(Summer 2020)
Dr. Walker's sense of humour is so understated that it wasn't clear to me when he made the full skeleton image of my bone scan do a little dance that he was doing it on purpose. That was his flourish, which I found very funny, as he told me that the bone scan was free of cancer (which I already knew). He did smile, ever so slightly, when I suggested that this situation was one in which a diagnosis of osteoarthritis was welcome.
After reviewing all my test results, and doing another exam, he laid out two options for me at our appointment on Tuesday afternoon:
Option 1:
Surgery first—a lumpectomy that sounds like it would remove a fair bit of tissue. He explained that if the margins weren't clear after surgery, he would have to do another surgery. Or if more than two lymph nodes were positive, then he would also have to do more surgery. Then there may also be chemotherapy too.
Option 2:
Five to six months of chemotherapy to shrink or even possibly eliminate the tumours, then reassessment to see if surgery is necessary. The downside of chemo, of course, is that it is systemic, affecting the whole body. But the possibility of eliminating the tumours, without surgery, is pretty enticing. And if the tumours shrink considerably and surgery is still necessary, then removal of smaller tumours would preserve more tissue, and presumably, there is less likelihood of complications. Doing chemotherapy with the tumour still present means that it is easier to see how the cancer responds to the chemotherapy.

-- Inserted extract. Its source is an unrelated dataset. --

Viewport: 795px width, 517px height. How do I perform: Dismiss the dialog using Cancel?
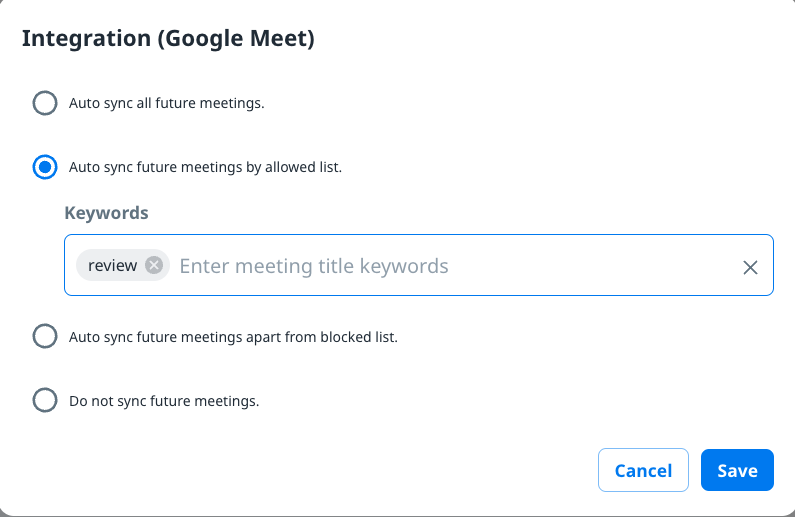coord(643,470)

I really appreciate that Dr. Walker laid out the options clearly. I felt that the decision was mine to make without pressure. He also explained that if I changed my mind, I would just have to call. The nurse reassured me that even though I won't be back for an appointment for 6 months, I could always call and ask for assistance if I needed help navigating anything.

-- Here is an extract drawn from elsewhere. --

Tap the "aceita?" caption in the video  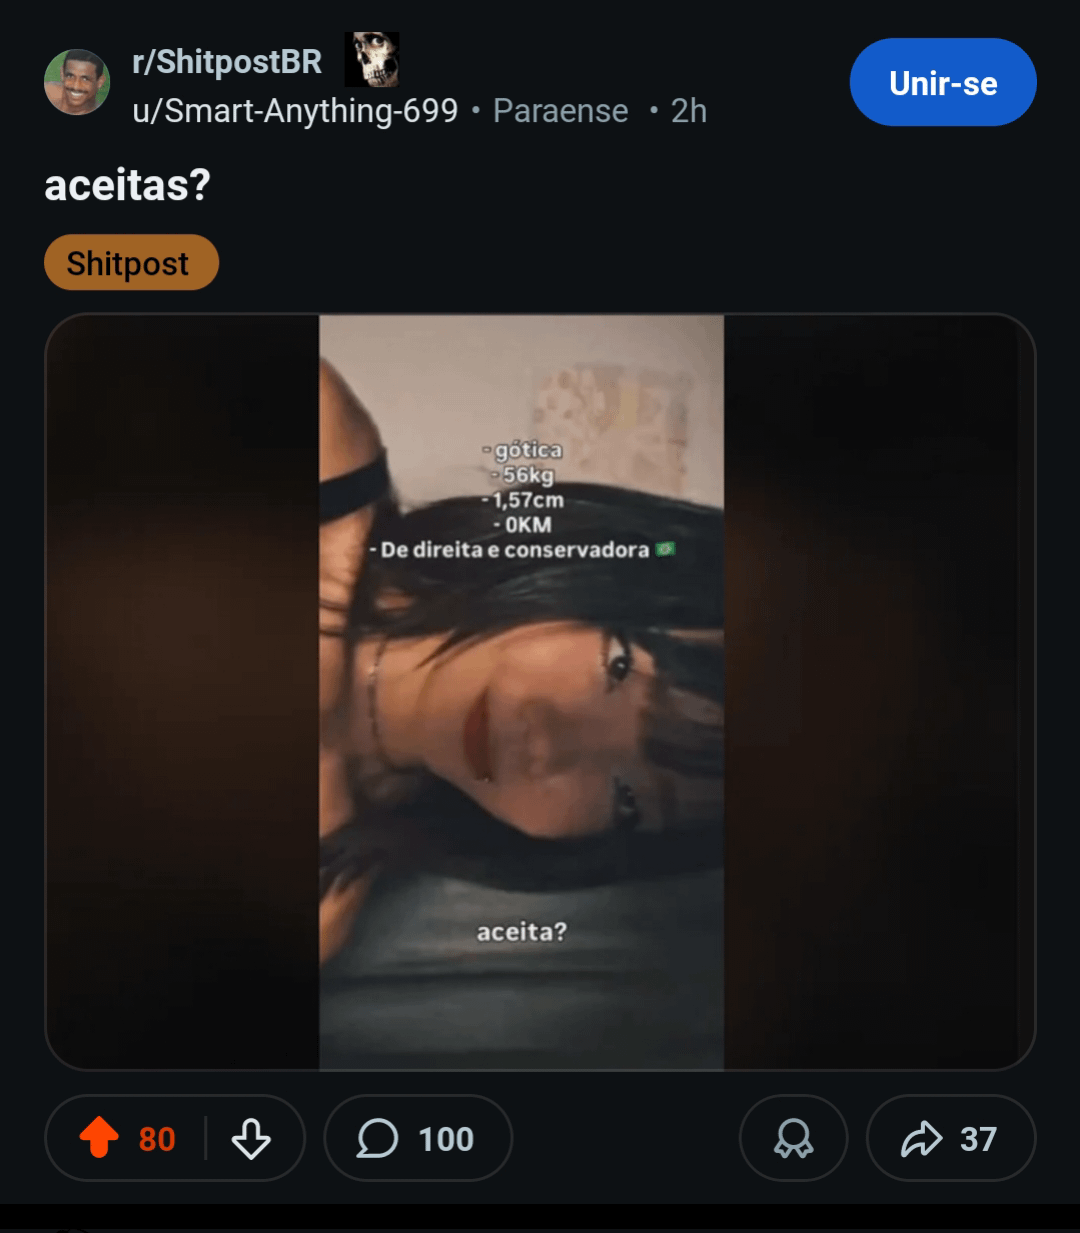click(x=521, y=932)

So, I've been referred to medical oncology for assessment. No word yet when that appointment will be.
We are also still awaiting the genetic test results, which should be available in late October or early November. If I'm in the queue for chemo and the test results are negative, then I'll just carry on. If they are positive, I'll stop and consider mastectomy.

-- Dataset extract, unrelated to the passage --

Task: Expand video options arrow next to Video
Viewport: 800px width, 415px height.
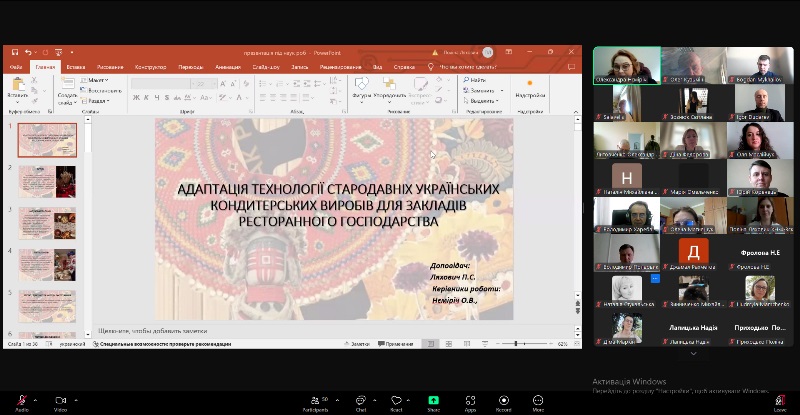Action: (x=76, y=398)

I had a CT scan at KGH this morning, which was easy peasy and quick. (It was a routine test in this situation, not for a specific reason.) On the my way back to the parked car, I recognized a colleague, on their way to the Cancer Clinic. We spoke briefly on the sidewalk, and we each expressed our astonishment at how remote and unimportant work
seems to us now, after years of it being so central in our lives. It is another cancer cliché that work is so unimportant in the bigger scheme of things. But it is hard to explain how true that is right now.
On this warm fall day, I packed my swim suit, towel and water shoes, expecting I could have a dip near the hospital after the test. The water was silky smooth and calm, and the sky was so many shades of blue, grey, silver, and white. It was magical. Then, on the return swim, I realized that the curve of the embankment had hidden a rough shelter, made of cardboard, plastic, and wood, tucked under some tree roots and the overhang of the bank. Clothes and a sleeping bag lay close by, totally invisible from the pathway above. An incredible waterside view, but what a damp and uncomfortable place to sleep! More evidence of the housing crisis that needs urgent attention.
In the meantime, I continue to feel that I am receiving such good care, in all aspects of that word. If we could only spread that kind of care, and caring, across all health and social policy arenas. Like milkweed seeds, carried on the breeze.
A saying that stuck with me when I was working was ”No one in their death bed ever wished they had spent more time at the office “. It helped when I could not manage to do more than a 50 hour week.